Acho que o Governo andou bem ao não se imiscuir no assunto. Acho que o líder da Web Summit andou mal sempre – no princípio, no meio e no fim.
- Andou mal no princípio ao convidar Marine Le Pen. Não é apenas por ser um produto tóxico, pelas suas ideias racistas e xenófobas. É, sobretudo, porque não se percebe qual era a mais-valia da sua presença. Da Sra. Le Pen não se conhece nenhuma especial relação com a tecnologia que a habilite à sua participação num evento tecnológico como este.
- Andou mal no meio da polémica ao dizer que só desconvidaria a Sra. Le Pen se o Governo assim o entendesse. Foi pior a emenda que o soneto. Ou agiu com cobardia ou fez uma confusão de papeis. É que o Governo não é o organizador do certame. Patrocina mas não organiza. Patrocina mas não faz convites.
- Andou mal no final ao dar o dito pelo não dito, acabando por ser ele próprio a desconvidar a Sra. Le Pen.
- Primeiro, porque fica a sensação de que quis agradar ao patrocinador do evento.
- Depois, porque fica a certeza de que cedeu perante as pressões públicas que lhe foram feitas.
- Finalmente, porque nunca mais é completamente livre para convidar quem quer que seja. A partir de agora, fica a ideia que fará uma lista prévia de convites, submetê-la-á ao patrocinador e só depois formalizará os convites.
ECONOMIA A CRESCER
- O INE divulgou esta semana os dados do crescimento do PIB no segundo trimestre de 2018 – um crescimento de 2,3%, se compararmos com o mesmo período do ano anterior. Este resultado tem um lado bom e um lado mau.
- O lado bom:
- O resultado do segundo trimestre é ligeiramente melhor que o do primeiro trimestre;
- Estamos há 19 trimestres consecutivos a crescer;
- Estamos a crescer ligeiramente acima da média europeia (2,2%).
- O lado mau é visível na comparação com a Europa:
- Só há 6 países que crescem menos do que nós (e aqui estão sobretudo os maiores e os mais desenvolvidos);
- Ao invés, há 13 países que crescem mais do que Portugal, sendo que neste segmento estão aqueles que são os nossos competidores directos (sobretudo os países do leste europeu).

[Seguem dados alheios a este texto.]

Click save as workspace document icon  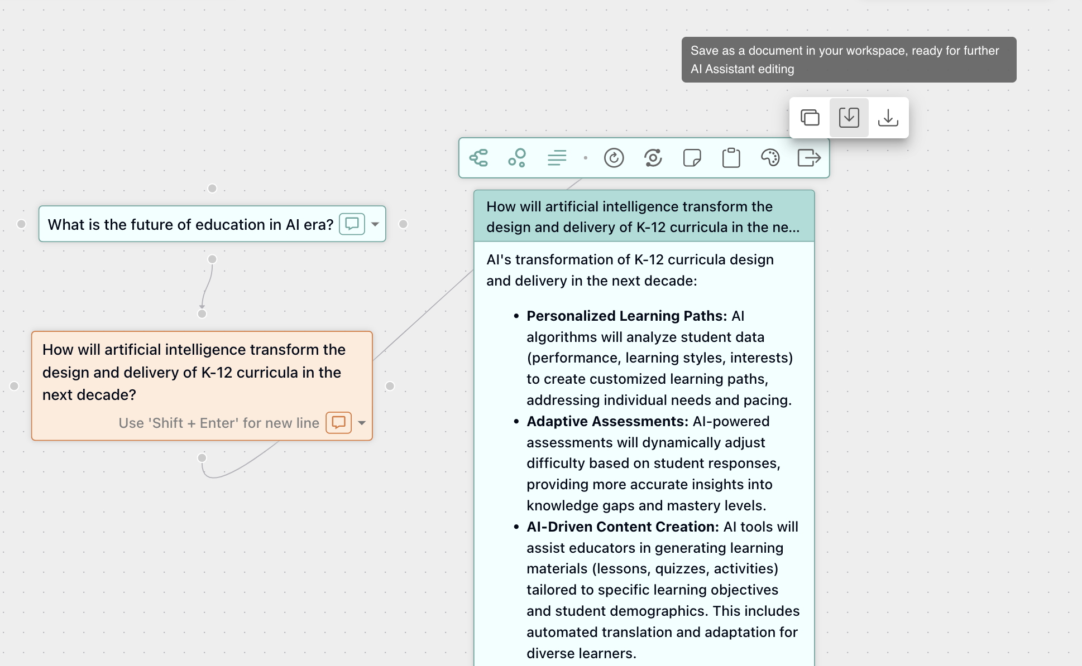[849, 118]
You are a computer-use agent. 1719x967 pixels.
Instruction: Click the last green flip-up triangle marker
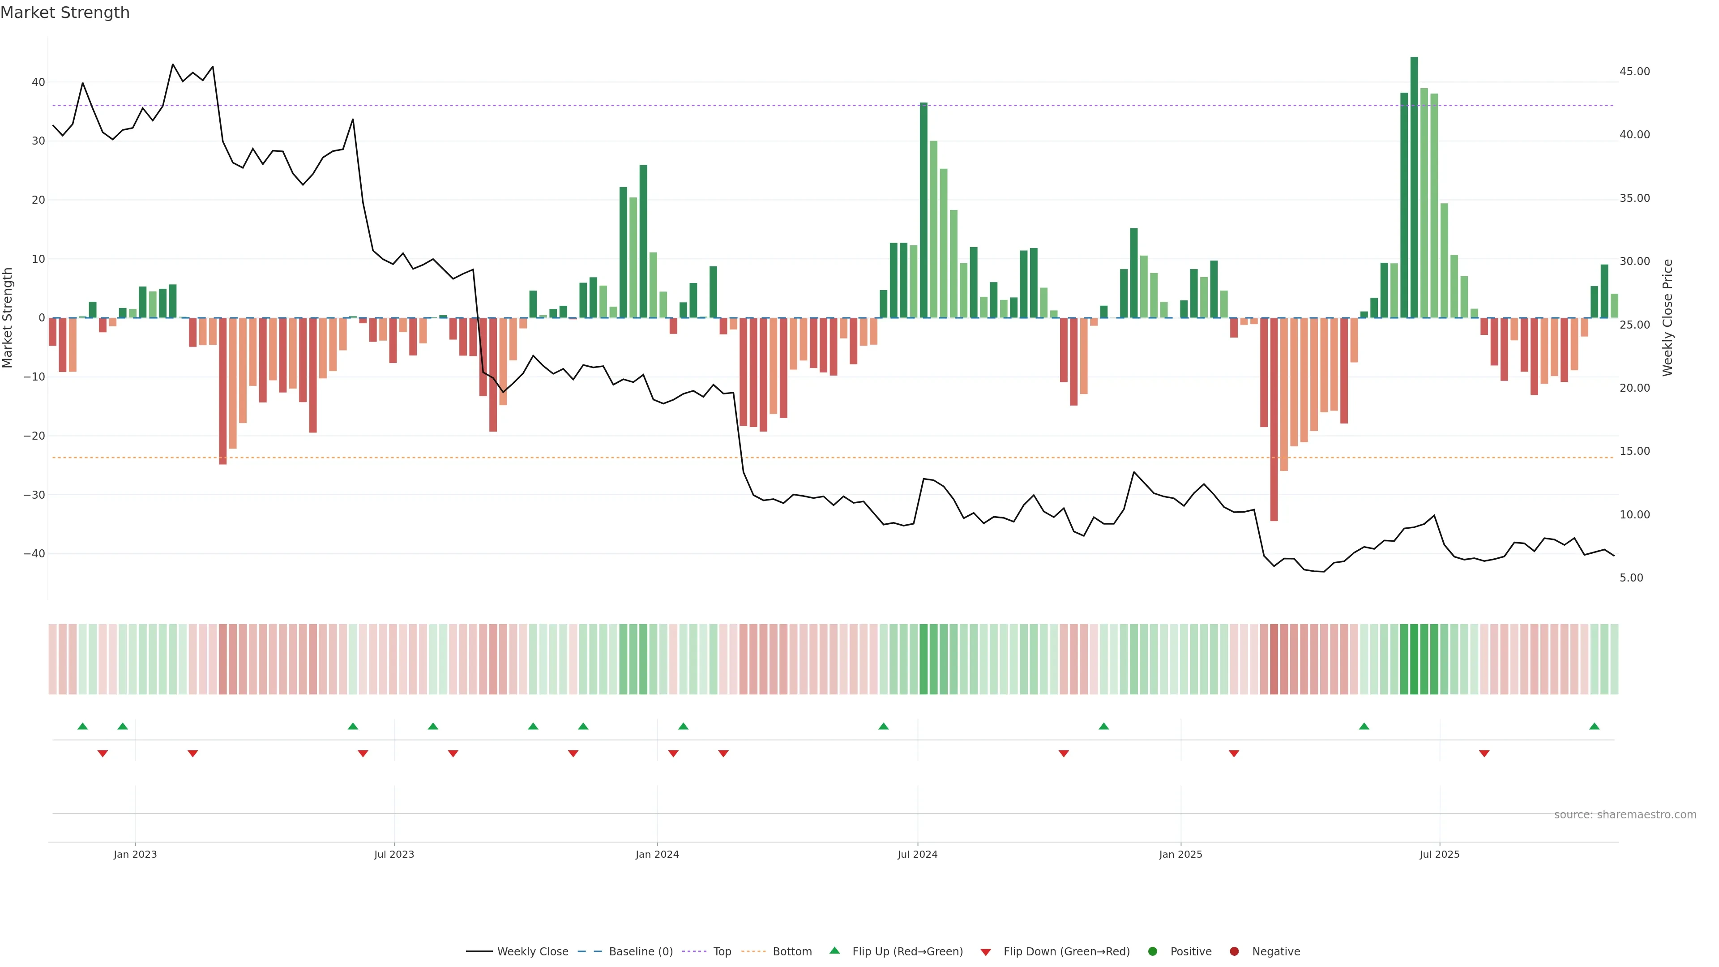[x=1594, y=726]
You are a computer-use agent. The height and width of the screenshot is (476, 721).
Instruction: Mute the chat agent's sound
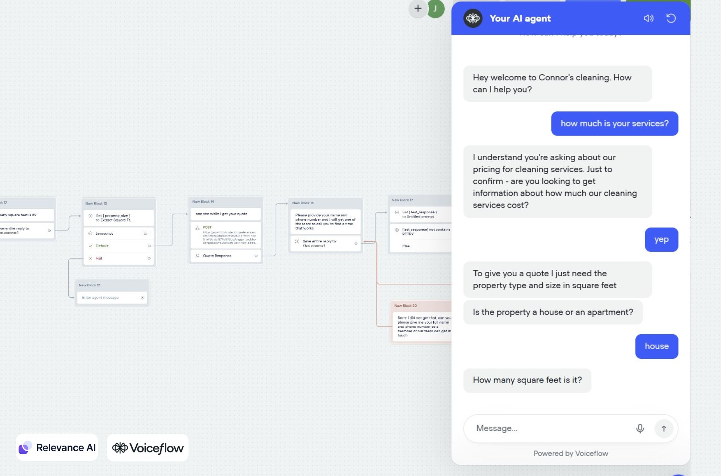click(648, 18)
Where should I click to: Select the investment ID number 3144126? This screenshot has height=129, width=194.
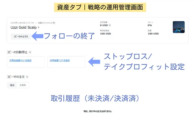coord(48,23)
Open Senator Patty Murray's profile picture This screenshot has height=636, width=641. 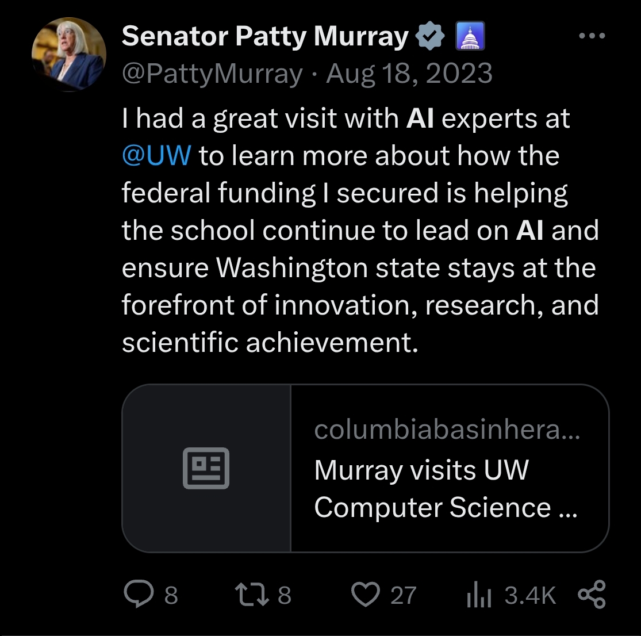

- O que significa que, se não invertermos esta tendência, estamos condenados a perder posições no ranking europeu e a ficar ainda mais na cauda da Europa.
DEIXAR A FUNÇÃO PÚBLICA AOS 70 ANOS?
- Há muitos anos que a lei estabelece que qualquer funcionário público tem de obrigatoriamente abandonar a função pública aos 70 anos de idade. Ao que parece, o Governo tenciona acabar com este limite de idade.
- Há vantagens e desvantagens nesta solução. A maior desvantagem está no facto de esta medida poder impedir a renovação e, sobretudo, o rejuvenescimento da Administração Pública.
- Em qualquer forma, julgo que as vantagens são bem maiores que as desvantagens:
- Primeiro, é mais uma tentativa de equiparar o regime do sector público ao do sector privado, onde este limite de idade não existe;
- Depois, é uma medida que acompanha o aumento da esperança de vida. Actualmente, os portugueses vivem muitos mais anos do que viviam quando o limite dos 70 anos foi estabelecido.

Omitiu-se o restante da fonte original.